_Exercise objective_
Set down every line from the one containing "Viewport: 1400px width, 867px height." through the last line of the records below, exactly as written, and leave out the pictures.

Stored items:
=== Section Start ===

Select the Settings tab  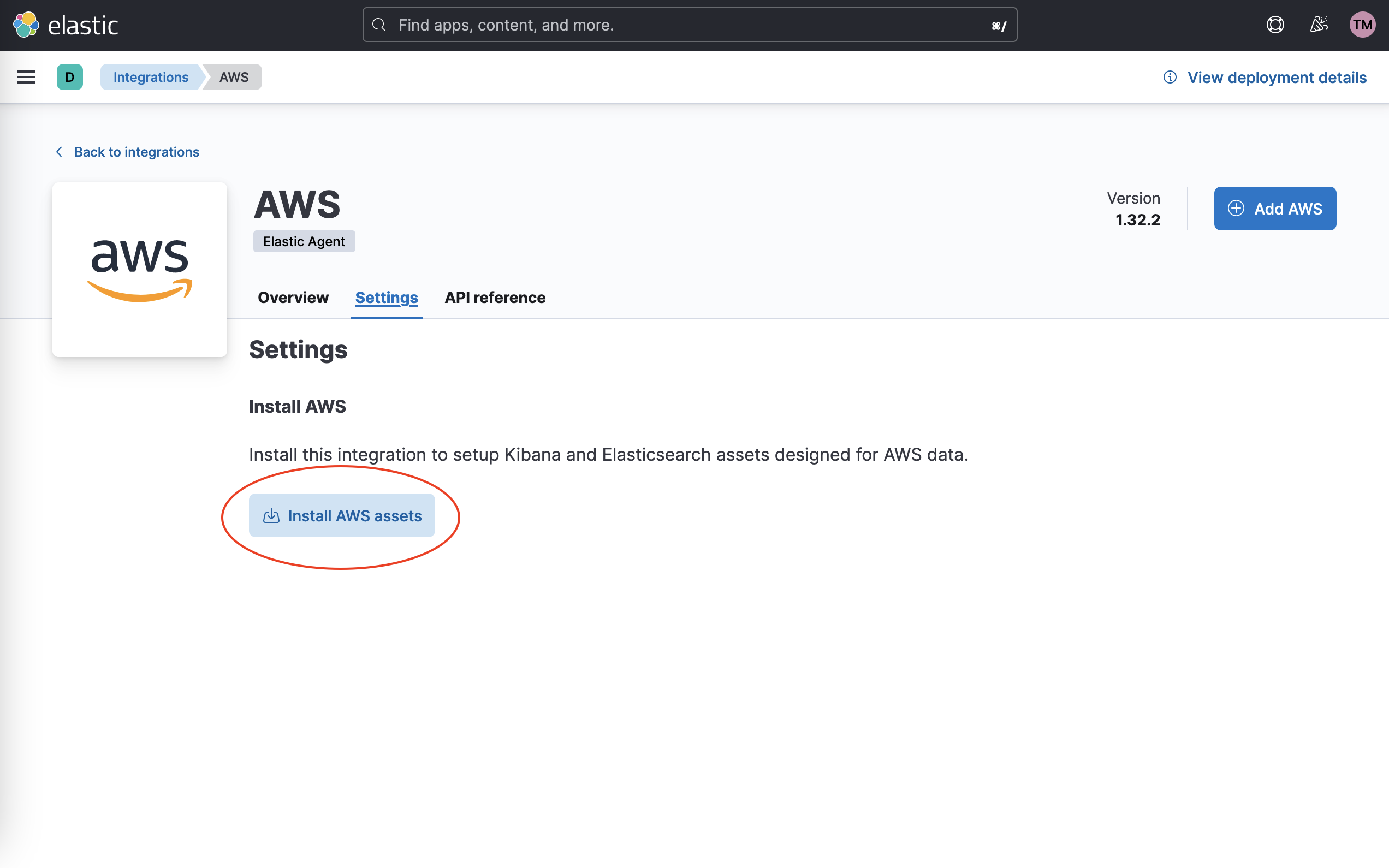[385, 298]
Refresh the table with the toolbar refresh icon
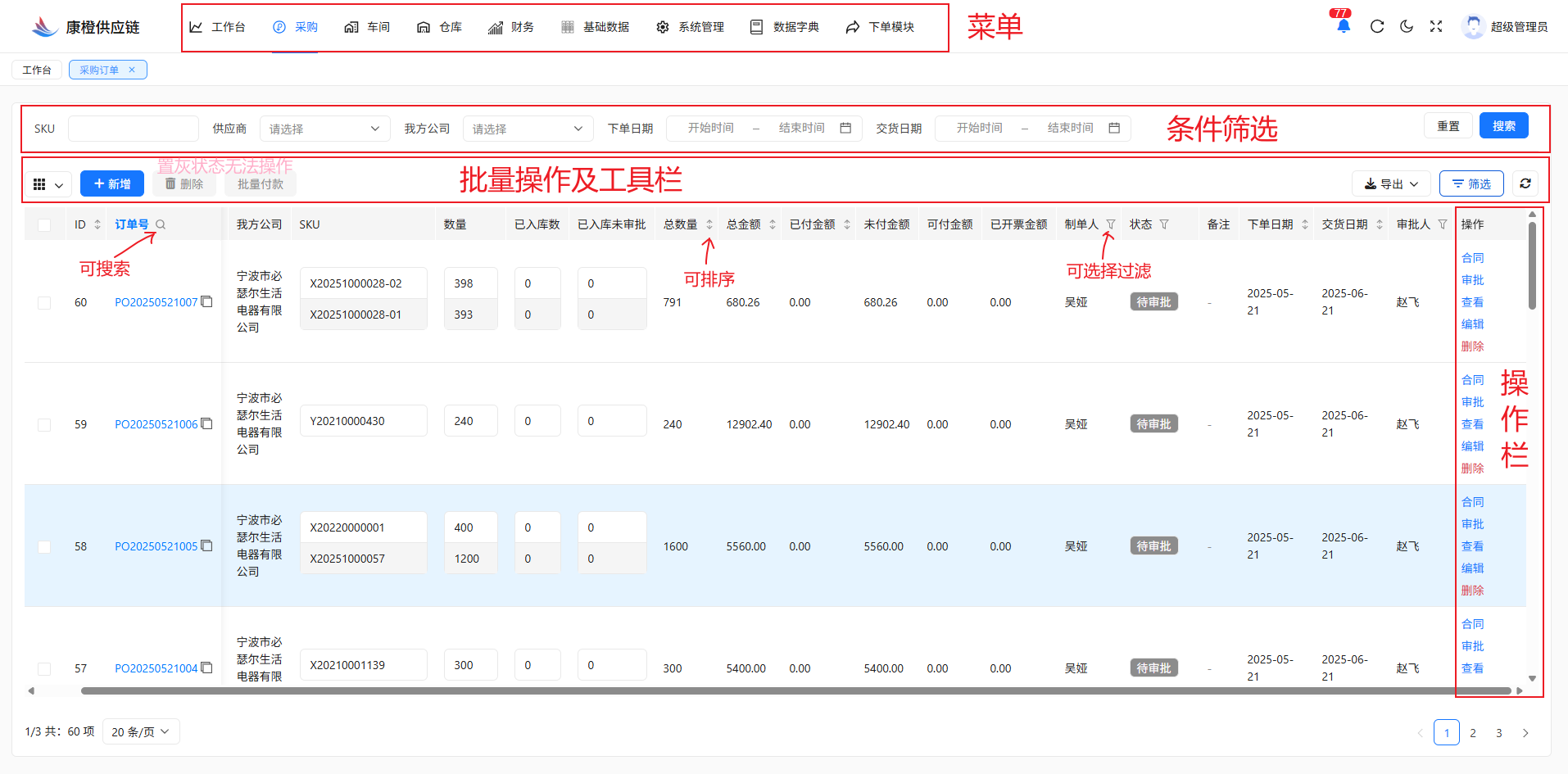1568x774 pixels. point(1525,183)
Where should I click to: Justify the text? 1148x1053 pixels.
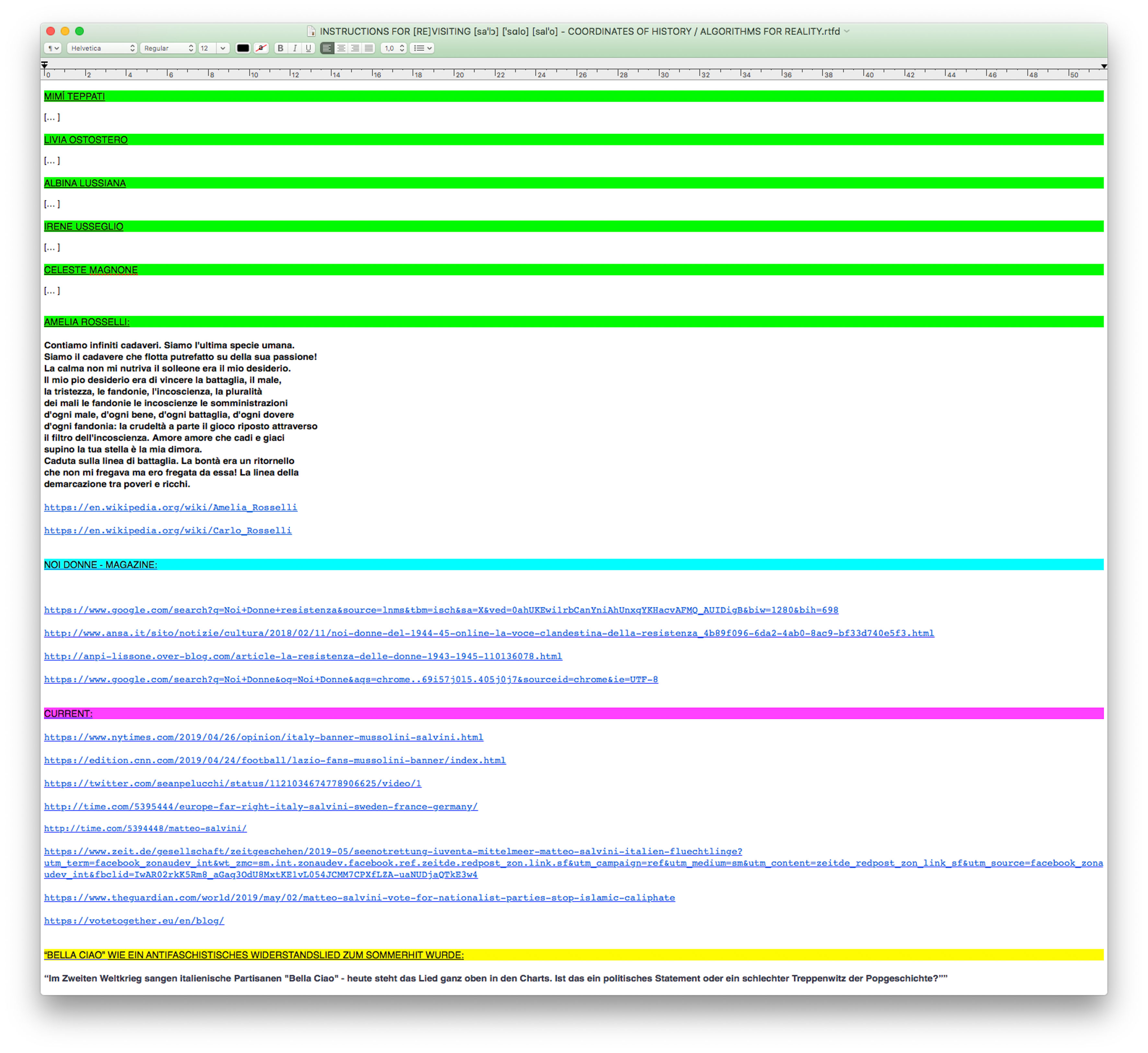[x=369, y=48]
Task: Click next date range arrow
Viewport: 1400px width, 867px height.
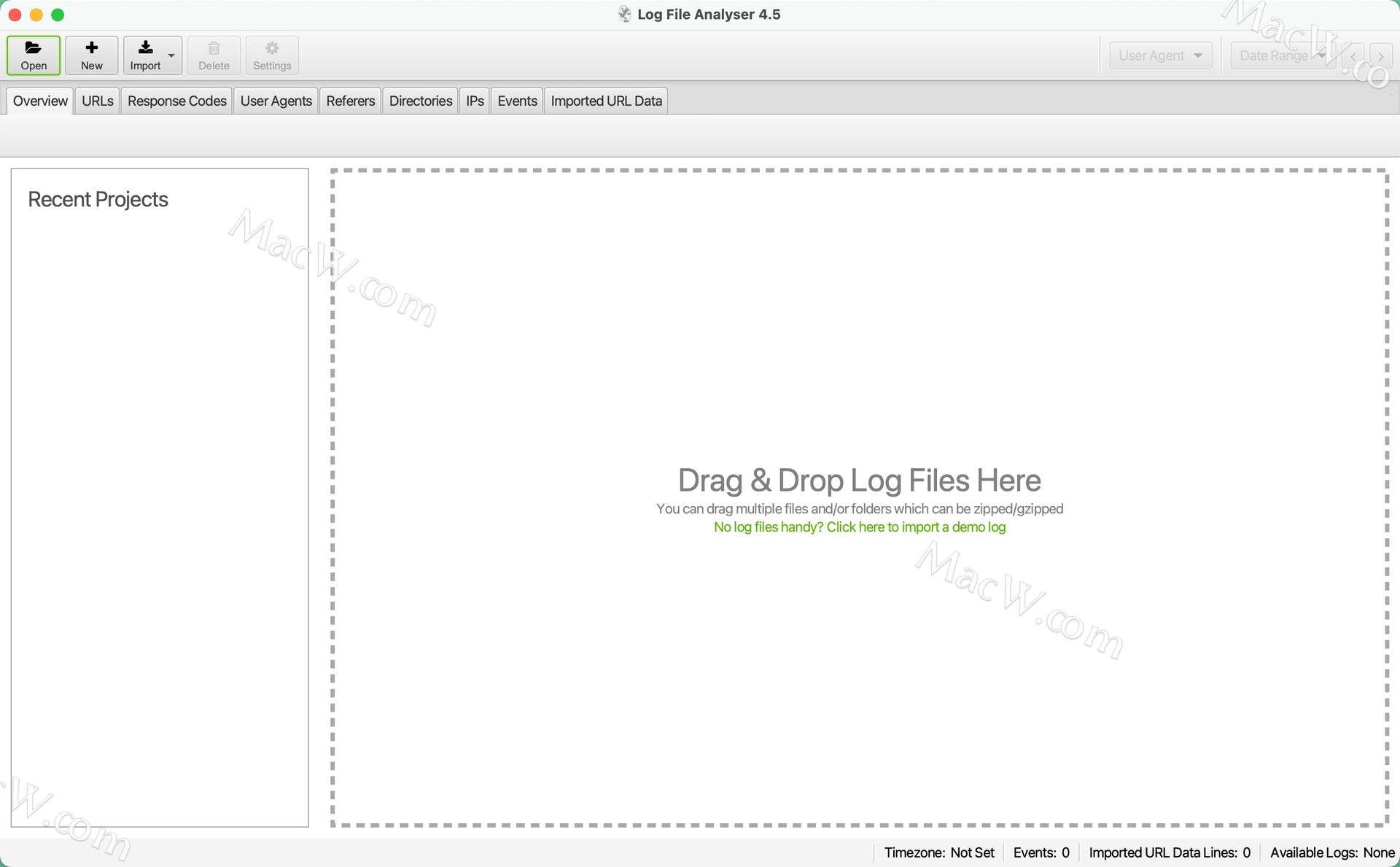Action: (1380, 56)
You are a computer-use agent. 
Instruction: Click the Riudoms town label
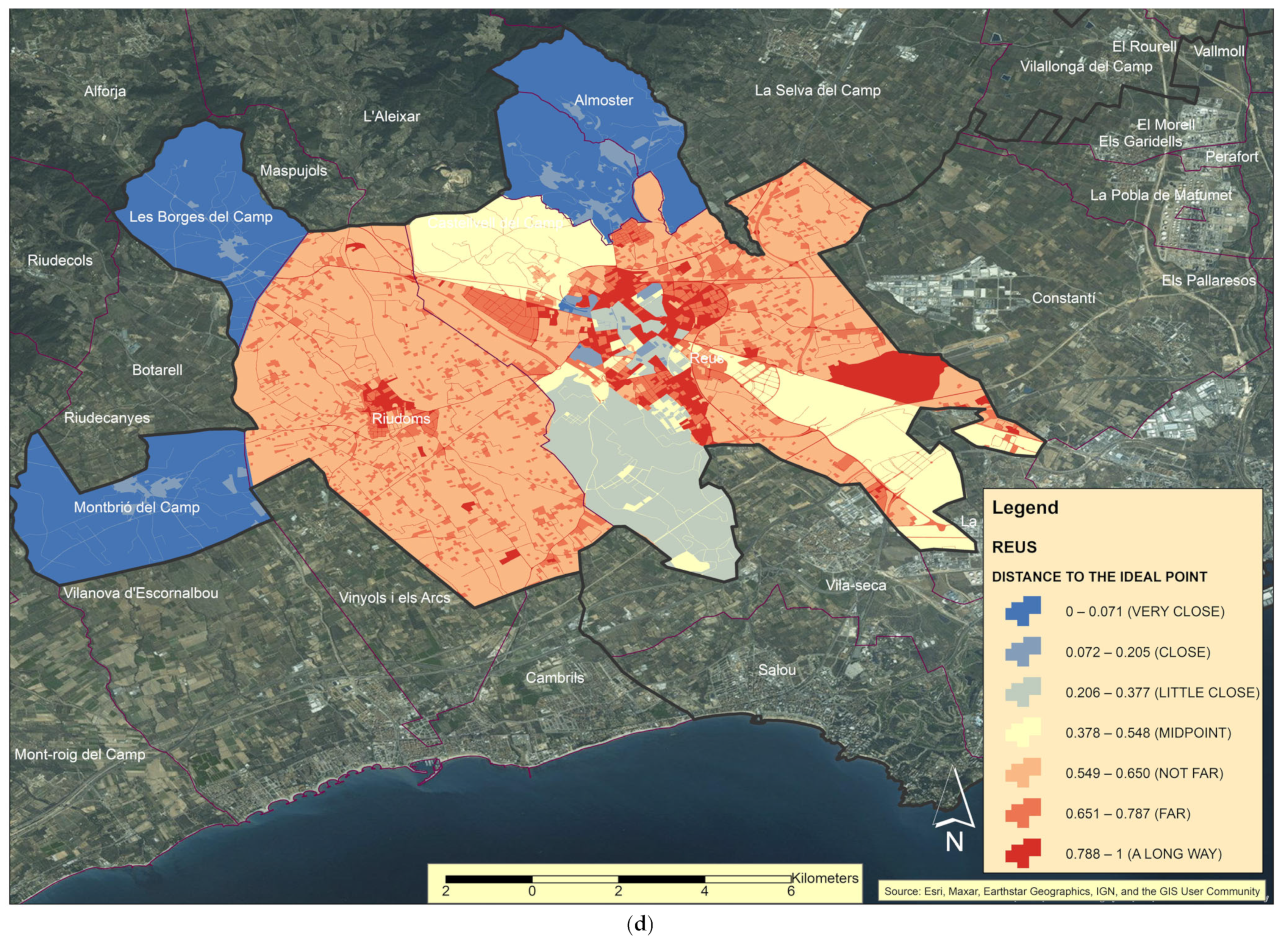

=== Section End ===

_Answer to this problem_
Viewport: 1400px width, 867px height.
Action: (1380, 56)
You are a computer-use agent. 
Instruction: Click the Riudoms town label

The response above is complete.